● **Assignment**
Reproduce the opening lines of the records exactly, please, stopping after the line that contains "You are a computer-use agent. The width".

--- Records supplied Enclosed Below ---

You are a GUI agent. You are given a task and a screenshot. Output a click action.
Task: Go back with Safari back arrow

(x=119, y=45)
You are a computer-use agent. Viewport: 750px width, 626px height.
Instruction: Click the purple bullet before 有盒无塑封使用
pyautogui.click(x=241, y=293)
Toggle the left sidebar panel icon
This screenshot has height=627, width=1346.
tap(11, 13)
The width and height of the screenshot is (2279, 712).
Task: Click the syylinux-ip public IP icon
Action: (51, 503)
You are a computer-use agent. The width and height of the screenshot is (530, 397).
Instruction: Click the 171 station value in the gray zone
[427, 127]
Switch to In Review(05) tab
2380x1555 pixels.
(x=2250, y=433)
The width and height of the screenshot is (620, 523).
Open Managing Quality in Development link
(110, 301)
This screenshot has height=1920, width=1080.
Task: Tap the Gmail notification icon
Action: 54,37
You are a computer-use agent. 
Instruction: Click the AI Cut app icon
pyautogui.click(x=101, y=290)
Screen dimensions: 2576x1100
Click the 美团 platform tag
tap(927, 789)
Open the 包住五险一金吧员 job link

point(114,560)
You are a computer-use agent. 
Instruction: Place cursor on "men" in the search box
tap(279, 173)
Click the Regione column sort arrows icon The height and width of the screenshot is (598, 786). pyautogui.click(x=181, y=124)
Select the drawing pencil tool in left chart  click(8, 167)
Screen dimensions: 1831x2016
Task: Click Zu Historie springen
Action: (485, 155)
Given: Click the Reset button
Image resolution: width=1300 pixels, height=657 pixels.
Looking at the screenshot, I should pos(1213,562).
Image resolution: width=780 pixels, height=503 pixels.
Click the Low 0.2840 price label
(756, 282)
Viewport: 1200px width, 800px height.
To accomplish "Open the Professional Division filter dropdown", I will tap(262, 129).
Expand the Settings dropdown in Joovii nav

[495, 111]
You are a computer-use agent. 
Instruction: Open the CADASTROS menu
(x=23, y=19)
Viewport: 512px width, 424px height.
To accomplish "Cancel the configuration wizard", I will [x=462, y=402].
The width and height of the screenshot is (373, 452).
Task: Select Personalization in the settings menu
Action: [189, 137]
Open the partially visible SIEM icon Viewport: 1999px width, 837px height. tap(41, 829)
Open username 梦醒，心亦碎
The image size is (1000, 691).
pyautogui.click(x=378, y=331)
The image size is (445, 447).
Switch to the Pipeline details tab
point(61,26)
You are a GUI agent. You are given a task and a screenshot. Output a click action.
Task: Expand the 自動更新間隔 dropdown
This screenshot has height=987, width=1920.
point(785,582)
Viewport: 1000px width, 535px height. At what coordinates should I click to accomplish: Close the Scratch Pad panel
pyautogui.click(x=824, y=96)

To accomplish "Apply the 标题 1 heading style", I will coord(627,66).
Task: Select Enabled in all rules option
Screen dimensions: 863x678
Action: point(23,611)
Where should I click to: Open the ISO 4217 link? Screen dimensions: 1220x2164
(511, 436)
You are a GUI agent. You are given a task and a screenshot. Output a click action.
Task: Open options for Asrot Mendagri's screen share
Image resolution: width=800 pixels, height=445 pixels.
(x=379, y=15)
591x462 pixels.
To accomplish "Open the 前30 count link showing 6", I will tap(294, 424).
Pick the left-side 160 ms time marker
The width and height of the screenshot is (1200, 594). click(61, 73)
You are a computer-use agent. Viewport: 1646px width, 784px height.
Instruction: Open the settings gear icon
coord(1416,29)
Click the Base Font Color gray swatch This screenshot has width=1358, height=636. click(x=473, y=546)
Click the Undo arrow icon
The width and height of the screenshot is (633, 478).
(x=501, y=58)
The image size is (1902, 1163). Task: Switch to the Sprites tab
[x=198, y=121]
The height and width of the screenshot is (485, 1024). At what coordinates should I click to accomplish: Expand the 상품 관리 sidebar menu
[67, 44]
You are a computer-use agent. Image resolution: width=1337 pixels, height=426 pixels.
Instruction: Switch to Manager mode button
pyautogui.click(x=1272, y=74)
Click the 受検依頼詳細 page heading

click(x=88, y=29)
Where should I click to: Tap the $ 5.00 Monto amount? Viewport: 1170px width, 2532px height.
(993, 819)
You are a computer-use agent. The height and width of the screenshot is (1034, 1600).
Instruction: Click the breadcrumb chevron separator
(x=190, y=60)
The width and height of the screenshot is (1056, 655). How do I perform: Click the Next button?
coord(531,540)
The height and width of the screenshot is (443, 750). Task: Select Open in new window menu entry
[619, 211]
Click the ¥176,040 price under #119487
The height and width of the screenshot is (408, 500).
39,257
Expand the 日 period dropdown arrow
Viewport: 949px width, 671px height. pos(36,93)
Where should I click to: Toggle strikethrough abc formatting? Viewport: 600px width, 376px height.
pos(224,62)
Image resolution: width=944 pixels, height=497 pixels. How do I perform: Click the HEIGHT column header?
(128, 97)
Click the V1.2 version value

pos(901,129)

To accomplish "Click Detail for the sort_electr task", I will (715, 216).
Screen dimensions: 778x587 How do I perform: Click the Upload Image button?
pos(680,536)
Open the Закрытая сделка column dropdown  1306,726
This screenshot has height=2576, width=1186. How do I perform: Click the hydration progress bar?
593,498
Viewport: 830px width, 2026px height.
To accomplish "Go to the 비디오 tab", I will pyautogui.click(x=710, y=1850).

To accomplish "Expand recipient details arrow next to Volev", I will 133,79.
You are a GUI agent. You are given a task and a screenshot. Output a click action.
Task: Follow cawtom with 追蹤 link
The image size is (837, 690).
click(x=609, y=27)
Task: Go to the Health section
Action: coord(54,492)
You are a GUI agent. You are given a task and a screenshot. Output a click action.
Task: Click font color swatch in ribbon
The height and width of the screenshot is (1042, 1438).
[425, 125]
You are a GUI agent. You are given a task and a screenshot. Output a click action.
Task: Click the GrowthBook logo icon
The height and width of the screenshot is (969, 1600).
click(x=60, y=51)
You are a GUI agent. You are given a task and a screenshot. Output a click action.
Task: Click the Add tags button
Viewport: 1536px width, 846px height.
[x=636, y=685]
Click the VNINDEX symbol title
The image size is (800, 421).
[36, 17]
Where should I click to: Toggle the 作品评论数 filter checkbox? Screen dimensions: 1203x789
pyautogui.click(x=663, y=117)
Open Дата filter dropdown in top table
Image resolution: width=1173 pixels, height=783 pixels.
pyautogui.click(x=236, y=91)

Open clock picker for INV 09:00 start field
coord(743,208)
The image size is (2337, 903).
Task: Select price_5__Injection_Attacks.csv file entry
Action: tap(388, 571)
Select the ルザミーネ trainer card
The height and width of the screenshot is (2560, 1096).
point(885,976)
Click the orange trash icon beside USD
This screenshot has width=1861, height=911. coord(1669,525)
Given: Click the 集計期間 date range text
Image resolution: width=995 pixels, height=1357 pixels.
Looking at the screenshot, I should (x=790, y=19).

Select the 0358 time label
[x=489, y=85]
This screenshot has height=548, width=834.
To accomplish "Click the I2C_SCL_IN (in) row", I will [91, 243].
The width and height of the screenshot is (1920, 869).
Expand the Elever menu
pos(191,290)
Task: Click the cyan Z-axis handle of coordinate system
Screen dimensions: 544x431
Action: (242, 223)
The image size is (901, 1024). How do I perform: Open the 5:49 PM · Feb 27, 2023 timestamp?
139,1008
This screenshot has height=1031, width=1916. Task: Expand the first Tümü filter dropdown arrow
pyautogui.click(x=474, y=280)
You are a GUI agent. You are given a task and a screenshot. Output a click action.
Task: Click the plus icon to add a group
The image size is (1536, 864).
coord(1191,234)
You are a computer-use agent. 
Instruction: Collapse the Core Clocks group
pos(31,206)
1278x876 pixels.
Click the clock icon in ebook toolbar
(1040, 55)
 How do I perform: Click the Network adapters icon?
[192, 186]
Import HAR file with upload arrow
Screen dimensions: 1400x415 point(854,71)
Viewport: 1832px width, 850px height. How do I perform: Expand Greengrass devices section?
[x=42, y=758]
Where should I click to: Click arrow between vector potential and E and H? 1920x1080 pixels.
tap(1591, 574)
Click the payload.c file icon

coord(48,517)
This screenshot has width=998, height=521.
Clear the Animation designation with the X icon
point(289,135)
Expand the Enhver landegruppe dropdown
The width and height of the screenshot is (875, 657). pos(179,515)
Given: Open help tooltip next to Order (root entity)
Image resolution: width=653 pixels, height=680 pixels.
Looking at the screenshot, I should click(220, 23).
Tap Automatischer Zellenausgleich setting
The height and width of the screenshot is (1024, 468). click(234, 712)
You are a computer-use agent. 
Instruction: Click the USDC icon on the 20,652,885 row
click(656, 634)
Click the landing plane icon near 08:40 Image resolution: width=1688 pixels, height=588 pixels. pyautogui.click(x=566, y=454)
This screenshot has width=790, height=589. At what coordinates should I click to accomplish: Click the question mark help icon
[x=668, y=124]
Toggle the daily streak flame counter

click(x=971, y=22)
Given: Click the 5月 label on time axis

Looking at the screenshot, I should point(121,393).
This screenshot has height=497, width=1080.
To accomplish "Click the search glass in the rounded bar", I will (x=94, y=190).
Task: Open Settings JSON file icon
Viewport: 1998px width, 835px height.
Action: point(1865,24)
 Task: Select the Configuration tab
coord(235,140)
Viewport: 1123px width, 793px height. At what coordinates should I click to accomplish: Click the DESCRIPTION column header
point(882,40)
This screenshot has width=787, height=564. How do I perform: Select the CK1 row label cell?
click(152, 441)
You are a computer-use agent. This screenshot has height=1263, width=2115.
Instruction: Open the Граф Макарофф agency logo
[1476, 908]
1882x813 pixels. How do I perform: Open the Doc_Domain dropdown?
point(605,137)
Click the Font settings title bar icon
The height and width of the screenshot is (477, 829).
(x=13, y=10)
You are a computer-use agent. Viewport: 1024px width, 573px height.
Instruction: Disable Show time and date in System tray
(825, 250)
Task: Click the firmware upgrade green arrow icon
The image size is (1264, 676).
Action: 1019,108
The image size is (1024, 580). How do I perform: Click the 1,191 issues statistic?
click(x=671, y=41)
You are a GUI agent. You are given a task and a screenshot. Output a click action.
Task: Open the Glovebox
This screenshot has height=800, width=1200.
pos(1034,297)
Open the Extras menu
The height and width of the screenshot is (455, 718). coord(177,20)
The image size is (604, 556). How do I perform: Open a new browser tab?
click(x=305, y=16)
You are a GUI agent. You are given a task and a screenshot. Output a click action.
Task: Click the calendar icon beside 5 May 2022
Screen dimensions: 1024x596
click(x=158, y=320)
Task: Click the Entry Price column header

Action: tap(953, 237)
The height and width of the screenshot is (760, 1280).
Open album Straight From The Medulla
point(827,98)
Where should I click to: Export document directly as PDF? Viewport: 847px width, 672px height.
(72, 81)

--- End of Enclosed Records supplied ---

● **Solved problem**
You are a GUI agent. You are given a task and a screenshot. Output a click action.
Task: Go back with Safari back arrow

(x=119, y=45)
You are a computer-use agent. Viewport: 750px width, 626px height.
Instruction: Click the purple bullet before 有盒无塑封使用
pyautogui.click(x=241, y=293)
Toggle the left sidebar panel icon
This screenshot has height=627, width=1346.
tap(11, 13)
The width and height of the screenshot is (2279, 712).
Task: Click the syylinux-ip public IP icon
Action: (51, 503)
You are a computer-use agent. The width and height of the screenshot is (530, 397).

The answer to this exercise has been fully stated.